Los ecos beethovenianos también impregnaron los mensajes oficiales emitidos por los gobiernos de Estados Unidos y la Unión Soviética, tras la muerte de Stravinski. Referencias a la hermandad de los hombres que remiten al mensaje de Schiller en la Novena, pero que muestran cómo la música del compositor ruso se había idealizado por encima de la ideología y la política, para representar a ambos bandos de la Guerra Fría. Curiosamente, en 1952, La consagración de la primavera fue utilizada para la propaganda anticomunista de la CIA durante la inauguración, en París, del Congreso para la Libertad Cultural (CCF).
Y tampoco es difícil relacionar, como hace Cross, el famoso cuadro de Franz Stober sobre el funeral de Beethoven, en 1827, con las imágenes publicadas del sepelio de Stravinski en Venecia, casi un siglo y medio después. La multitud que llenó las calles de Viena para presenciar el cortejo fúnebre de Beethoven no difiere mucho de la gente que se agolpó alrededor de la Basílica de SS. Giovanni e Paolo, el 15 de abril de 1971, mientras el ataúd de Stravinski salía en góndola con destino a la isla de San Michele.
Uno de los principales testimonios del funeral veneciano de Stravinski lo realizó, en 2010, el propio Robert Craft. Una filmación que difundió la pianista, compositora y artista multimedia, Jocy de Oliveira, con motivo del estreno de su video-ópera Revisitando Stravinsky. Craft lee y glosa una carta que escribió a la propia Oliveira la mañana siguiente al entierro del compositor. Empieza recordando que a Stravinski no le gustaban los funerales y que no fue a ninguno, ni siquiera al de su primera esposa Yekaterina Nosenko y al de su hija Ludmila. Prosigue explicando algunos pormenores organizativos de un funeral celebrado en una iglesia católica que tuvo que ser desacralizada para un funeral ortodoxo. Destaca, entre los miles de asistentes al acto, al poeta Ezra Pound, que tenía casi la misma edad del compositor y había llegado a las cinco de la mañana para asegurarse un lugar en el templo; Craft recuerda que Pound era uno de sus grandes admiradores y había traducido al inglés, en los años treinta, la primera biografía del compositor, de André Schaeffner. Y comenta, a continuación, las intervenciones musicales durante la ceremonia, que se realizó en canto bizantino e incluyó Requiem Canticles, que Stravinski había escrito, en 1966, pensando en su propio funeral. Craft dirigió a un conjunto del coro y orquesta de La Fenice, pero asegura que fue una ejecución difícil por los pocos ensayos, su jet lag y poca destreza en italiano.
El director de orquesta termina su relato con una descripción del cortejo fúnebre que acompañó a Stravinski a la isla de San Michele. Lo formaban 25 góndolas plagadas de flores y, al llegar, el féretro fue recibido por la viuda y los hijos del compositor, que arrojaron puñados de tierra sobre ataúd mientras descendía a la tumba. Justo en ese momento, Craft recuerda otro milagro meteorológico para coronar su historia: “El día estaba muy nublado y amenazaba con lluvia, pero justo en ese momento salió el sol”.

----------------

◆ **Tareas y ejercicios**:
1. Según el texto sobre el funeral de Stravinski, ¿a qué hora llegó Ezra Pound para asegurarse un lugar en el templo?
2. Cambia el fragmento del texto sobre el funeral de Stravinski que empieza con las palabras "Y tampoco es" y acaba con "destino a la isla de San Michele.": escríbelo de nuevo con "barca" en lugar de "góndola".

◆ **Información extraída**:
----------------

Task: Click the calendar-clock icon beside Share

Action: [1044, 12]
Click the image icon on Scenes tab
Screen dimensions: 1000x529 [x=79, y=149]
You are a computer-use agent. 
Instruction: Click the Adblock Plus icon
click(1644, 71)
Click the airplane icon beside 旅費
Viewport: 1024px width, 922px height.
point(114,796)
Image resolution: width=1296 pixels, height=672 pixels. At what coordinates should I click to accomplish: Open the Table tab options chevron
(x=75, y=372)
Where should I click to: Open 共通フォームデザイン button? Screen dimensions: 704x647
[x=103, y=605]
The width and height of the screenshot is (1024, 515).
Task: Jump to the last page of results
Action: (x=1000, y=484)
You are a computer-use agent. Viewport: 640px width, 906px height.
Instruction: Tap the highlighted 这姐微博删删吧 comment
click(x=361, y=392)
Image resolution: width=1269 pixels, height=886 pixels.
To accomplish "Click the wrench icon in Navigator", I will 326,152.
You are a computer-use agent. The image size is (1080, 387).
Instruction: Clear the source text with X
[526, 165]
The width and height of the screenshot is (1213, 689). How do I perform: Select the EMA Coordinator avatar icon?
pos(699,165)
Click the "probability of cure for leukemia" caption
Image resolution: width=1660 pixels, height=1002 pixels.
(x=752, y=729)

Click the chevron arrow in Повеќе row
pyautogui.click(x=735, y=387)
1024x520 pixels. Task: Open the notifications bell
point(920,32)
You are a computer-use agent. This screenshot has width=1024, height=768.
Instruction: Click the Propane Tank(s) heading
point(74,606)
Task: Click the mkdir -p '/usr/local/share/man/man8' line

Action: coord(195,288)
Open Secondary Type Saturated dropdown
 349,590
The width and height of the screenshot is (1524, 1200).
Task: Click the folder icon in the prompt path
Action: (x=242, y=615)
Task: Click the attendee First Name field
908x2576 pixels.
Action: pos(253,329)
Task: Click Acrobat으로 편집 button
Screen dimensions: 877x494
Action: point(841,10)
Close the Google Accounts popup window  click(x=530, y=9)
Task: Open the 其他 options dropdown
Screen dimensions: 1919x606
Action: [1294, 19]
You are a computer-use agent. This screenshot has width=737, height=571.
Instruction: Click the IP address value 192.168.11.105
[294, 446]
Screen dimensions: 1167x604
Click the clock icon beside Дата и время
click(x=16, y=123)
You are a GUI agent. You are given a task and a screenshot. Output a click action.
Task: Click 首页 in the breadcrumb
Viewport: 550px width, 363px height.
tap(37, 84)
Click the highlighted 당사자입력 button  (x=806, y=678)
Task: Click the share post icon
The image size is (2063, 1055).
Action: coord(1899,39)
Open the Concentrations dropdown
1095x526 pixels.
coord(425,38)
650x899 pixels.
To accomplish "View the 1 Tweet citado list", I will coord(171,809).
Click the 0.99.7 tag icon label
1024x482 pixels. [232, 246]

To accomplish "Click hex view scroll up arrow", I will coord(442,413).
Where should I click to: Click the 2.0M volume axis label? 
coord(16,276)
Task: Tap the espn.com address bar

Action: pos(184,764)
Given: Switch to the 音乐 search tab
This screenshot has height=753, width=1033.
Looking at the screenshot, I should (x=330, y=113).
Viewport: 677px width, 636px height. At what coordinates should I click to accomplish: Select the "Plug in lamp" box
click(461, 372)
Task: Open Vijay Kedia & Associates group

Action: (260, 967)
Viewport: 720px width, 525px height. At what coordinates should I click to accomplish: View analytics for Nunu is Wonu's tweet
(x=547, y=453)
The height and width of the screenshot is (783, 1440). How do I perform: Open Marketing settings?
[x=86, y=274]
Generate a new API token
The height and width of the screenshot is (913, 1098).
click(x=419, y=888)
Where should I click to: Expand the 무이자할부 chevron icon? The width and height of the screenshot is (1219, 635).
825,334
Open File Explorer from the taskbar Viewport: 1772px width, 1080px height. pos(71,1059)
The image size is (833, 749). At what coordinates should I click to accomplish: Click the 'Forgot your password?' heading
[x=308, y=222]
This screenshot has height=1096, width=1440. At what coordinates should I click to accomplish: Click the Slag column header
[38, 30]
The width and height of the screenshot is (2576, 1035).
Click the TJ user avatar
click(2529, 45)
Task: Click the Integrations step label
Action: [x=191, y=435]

----------------

◆ **Respuestas**:
1. A las cinco de la mañana.

2.
Y tampoco es difícil relacionar, como hace Cross, el famoso cuadro de Franz Stober sobre el funeral de Beethoven, en 1827, con las imágenes publicadas del sepelio de Stravinski en Venecia, casi un siglo y medio después. La multitud que llenó las calles de Viena para presenciar el cortejo fúnebre de Beethoven no difiere mucho de la gente que se agolpó alrededor de la Basílica de SS. Giovanni e Paolo, el 15 de abril de 1971, mientras el ataúd de Stravinski salía en barca con destino a la isla de San Michele.